Arca de Noé

A

Seit vorgestern Abend wähne ich mich auf der Arche Noah, welche dem stetig fallenden Nass trotzt.
Gestern Morgen um 3 Uhr grollte und donnerte es unheimlich, Blitze tanzten wild, bevor alle Himmelsschleusen brachen und der Regen sich noch wilder über Joaçaba zu ergiessen begann.

Wie etliches Andere erscheint mir no Brasil auch der Regen intensiver, unberechenbarer, explosiver, lauter, stürmischer.
Ich bin froh, dass das Haus meiner Schwiegermutter solide gebaut ist und kaum wegschwimmen wird.
Die Abendnachrichten präsentieren regelmässig Bilder von Fahrzeugen und Hausteilen, welche in Regenfluten talwärts tanzen.

Die Wetterumstürze können abrupt erfolgen.
Als wir 1988 am ersten Samstag im Juli in Curitiba landeten, präsentierte der brasilianische Winter sich mit 23 Grad angenehm mild.

Am folgenden Dienstag, wir kamen in Joaçaba an, zeigte das Thermometer sechs Grad an.
Ich erinnere mich nicht, in meinem Leben jemals mehr gefroren zu haben.
Die feuchte Kälte schien sich tief in meinem Körper einzunisten und dort langsam zu gefrieren.
Im Haus trugen wir Pullover und Winterjacken, hielten uns mit Vorliebe vor dem Holzofen in der Küche auf, eine Heizung gab und und gibt es bei meiner Schwiegermutter nicht.
Am Freitag taute uns die Sonne bei 25 Grad wieder auf.

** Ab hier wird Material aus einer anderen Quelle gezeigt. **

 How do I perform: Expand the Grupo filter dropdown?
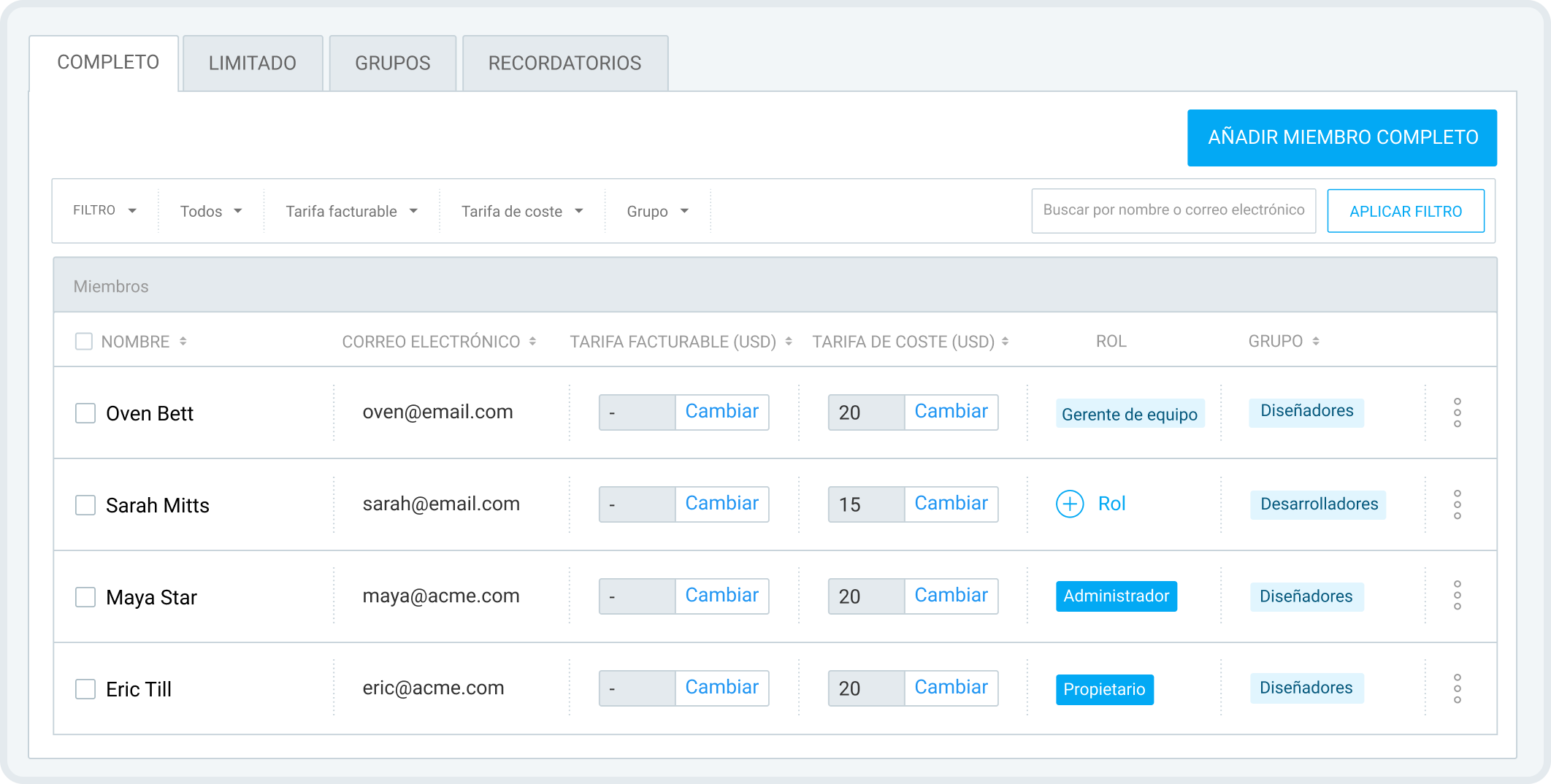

São Joaquim, etwa 250 Kilometer von Joaçaba entfernt, ist jeweils zwischen Juni bis September das Mekka brasilianischer TouristInnen, welche Frost fühlen und Schneebälle werfen wollen.
Jetzt fangen in diesem Ort, er liegt auf ca. 1300 Metern über dem Meer, rund 1000 Fazenderos mit der Apfelernte an.
Nada de Praia e Samba, é um outro Brasil.

1999 reisten wir nach der Bootsfahrt im Pantanal von Campo Grande nach Bonito.
Unterwegs kündigte mir unser älterer Sohn, er war damals 8 Jahre alt, kurz die Freundschaft.
Unser Fahrer musste anhalten, weil eine Jacaré-Mutter mit ihrem Nachwuchs, wir zählten 23 kleine Alligatoren, über die Strasse kroch.
Ein Junges hielt sie in der geöffneten Schnauze.

Im letzten Moment riss ich unseren Sohn, welcher ein Alligatoren-Junges in den Arm nehmen wollte, zurück.
Die Jacaré-Mutter hatte uns, so habe ich es in Erinnerung, bereits missmutig ins Visier genommen.

Bonito, hübsch auf deutsch, macht seinem Namen alle Ehre. Ökotourismus wird hier gross geschrieben.
Die Region von Bonito ist berühmt für die kleinen Flüsse mit kristallklarem Wasser.
Die Fotos und Videodokumentationen im Internet lügen nicht.

Wir parkten unser Fahrzeug auf dem Parkplatz einer riesigen Fazenda, wanderten schwitzend durch ein Stück Wald, in welchem Papageien und Affen sich ein Stelldichein gaben, zur Quelle eines Flüsschens.

Dort erhielten wir einen Taucheranzug, Flossen, eine Tauchbrille und einen Schnorchel. Unser Guide bat uns mit unseren Flossen auf keinen Fall den Grund zu berühren, damit das Wasser nicht getrübt werde.

Wir wähnten uns in einem Aquarium.
Viele Fische liessen sich bewundern, als wir mit sparsamen Bewegungen uns von der Quelle weg bewegten.
Von den Riesenschlangen, welche im Schilf des Uferrands lebten, erfuhren wir, nachdem wir unsere eindrückliche Schnorchel-Tour beendet hatten.

Am gleichen Abend schlug das Wetter schlagartig um, eine giftige Bise verscheuchte die Hitze, liess uns die nächsten 24 Stunden frösteln.
No problema, passou bem.

Joaçaba, 26. März 2022

1 Kommentar

  • Lieber Markus
    Absolut spannend, deine lebhaften Erzählungen, ich friere mit dir mit.
    Bin gerade in Bern am hep-Begegnungstag und die Sonne scheint bei 9 Grad.